# Vintage video clips



## NancyNGA

I do really like old things, especially videos. Do you have a video clip of something interesting from the past? About any subject at all?  I'd like to see it.

 Here are two short clips I found recently:

Eleanor Roosevelt on Richard Nixon 
She is referring to Nixon's Senate campaign against Helen Gahagan Dougles in 1950.






Nixon accused Gahagan, wife of actor Melvin Douglas, of being soft on Communism because of her opposition to the House Un-American Activities Committee. Nixon called her "pink right down to her underwear." It was Gahagan Douglas who popularized Nixon's epithet "Tricky Dick".


Richard Nixon's Checkers Speech
I remember seeing this live on TV.


----------



## SeaBreeze

FDR walking.


----------



## SeaBreeze

1954 Willie Mays of the New York Giants


----------



## SeaBreeze




----------



## Karen99




----------



## Karen99

Just a little footnote..my dad loved "Old Walter" and loved to make me laugh by calling him "Walter Crankcase".  It's funny how I hadn't thought of that in years...til I just now watched that clip.  I sure do miss him...:rose::rose:


----------



## Ken N Tx




----------



## NancyNGA

1950's video of Chet Atkins playing Humoresque (Antonin Dvo?ák, 1894)


----------



## SeaBreeze

A little 'politically incorrect' statement from JFK.

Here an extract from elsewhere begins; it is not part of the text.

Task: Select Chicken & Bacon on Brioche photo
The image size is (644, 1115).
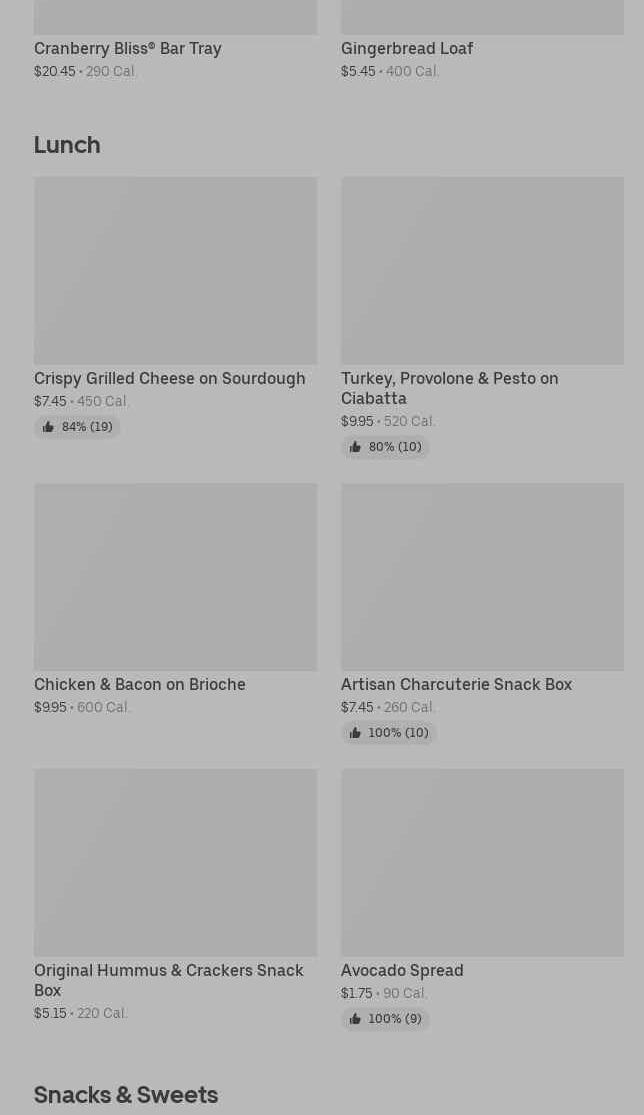Action: (176, 577)
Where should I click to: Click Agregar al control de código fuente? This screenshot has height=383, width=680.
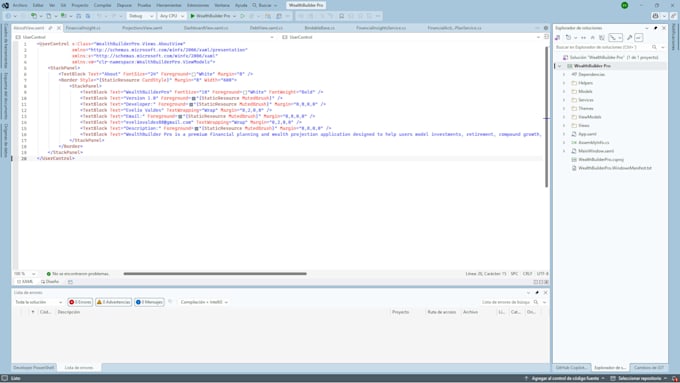tap(565, 379)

Old New York films, music is strange and detracts from the video, IMO...suggest mute or turn off speakers.


----------



## NancyNGA

Fantastic footage of NYC, SB! :thanks:


----------



## NancyNGA

The Everly Brothers on The Julius LaRosa Show, 1957.     He has to ask their names??? 

 Too bad the picture is not very clear.


----------



## NancyNGA

Theodore Roosevelt at his home in Sagamore Hill, Oyster Bay, Long Island, 1912.   

Part 1

Part 2


----------



## NancyNGA

How to dance _The Charleston_, 1927.  A real knee-knocker?


----------



## fureverywhere

I could so dance like that...at 25...now I'd break something


----------



## SeaBreeze




----------



## SeaBreeze




----------



## clover

This lot look mostly like a right shady bunch of characters. But you never know it could be one of our ancestors trying to earn an honest  (or in some cases a dishonest) crust


----------



## NancyNGA

Great video, clover!  Interesting music, too.  Lot's of terms I've never heard of.  What's a mush-faker @2:19?


----------



## clover

NancyNGA said:


> Great video, clover!  Interesting music, too.  Lot's of terms I've never heard of.  What's a mush-faker @2:19?

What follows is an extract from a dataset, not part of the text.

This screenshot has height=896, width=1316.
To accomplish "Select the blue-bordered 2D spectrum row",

They repaired and sold old umbrellas Nancy


----------



## NancyNGA

clover said:


> They repaired and sold old umbrellas Nancy



Thank you clover.  I Googled it and came up with nothing.  But I see the umbrellas, now.


----------



## clover

A lovely video clip where technology is put to good use and old and new come together for this remarkable lady


----------



## SifuPhil

1945 NYC and Times Square - look at the heavy car traffic LOL!

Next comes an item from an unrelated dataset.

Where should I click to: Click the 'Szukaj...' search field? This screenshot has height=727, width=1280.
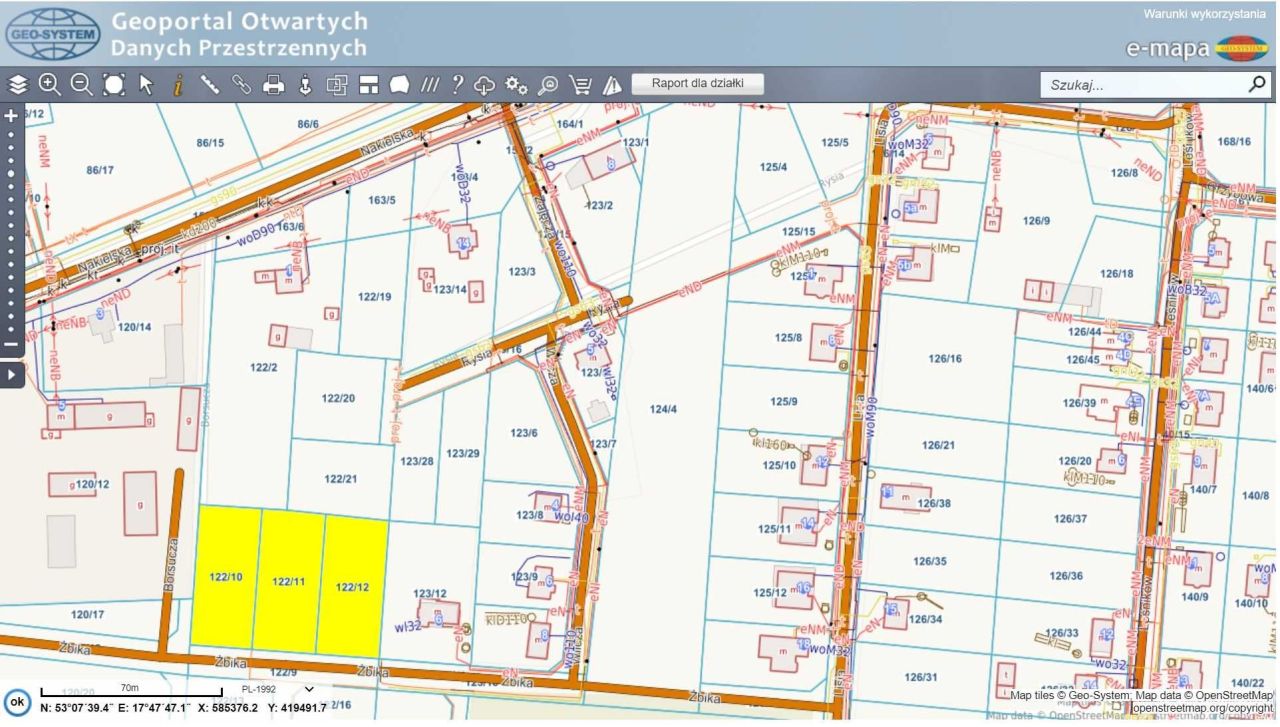coord(1140,85)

Wish I had been there back then - could have caught the Andrews Sisters!


----------



## clover

Thanks for your video Phil. It is interesting to see we were no difference then. Just people getting on with their lives


----------



## NancyNGA

Double decker (electric?) buses.  So cool!  I don't think we ever had any two-story buses here in the US.  Does anybody know?


----------



## SifuPhil

clover said:


> Thanks for your video Phil. It is interesting to see we were no difference then. Just people getting on with their lives



How very true!

It's such a shame that war is brought on by a few megalomaniacs, while the rest of us just want to get along.


----------



## SifuPhil

NancyNGA said:


> Double decker (electric?) buses.  So cool!  I don't think we ever had any two-story buses here in the US.  Does anybody know?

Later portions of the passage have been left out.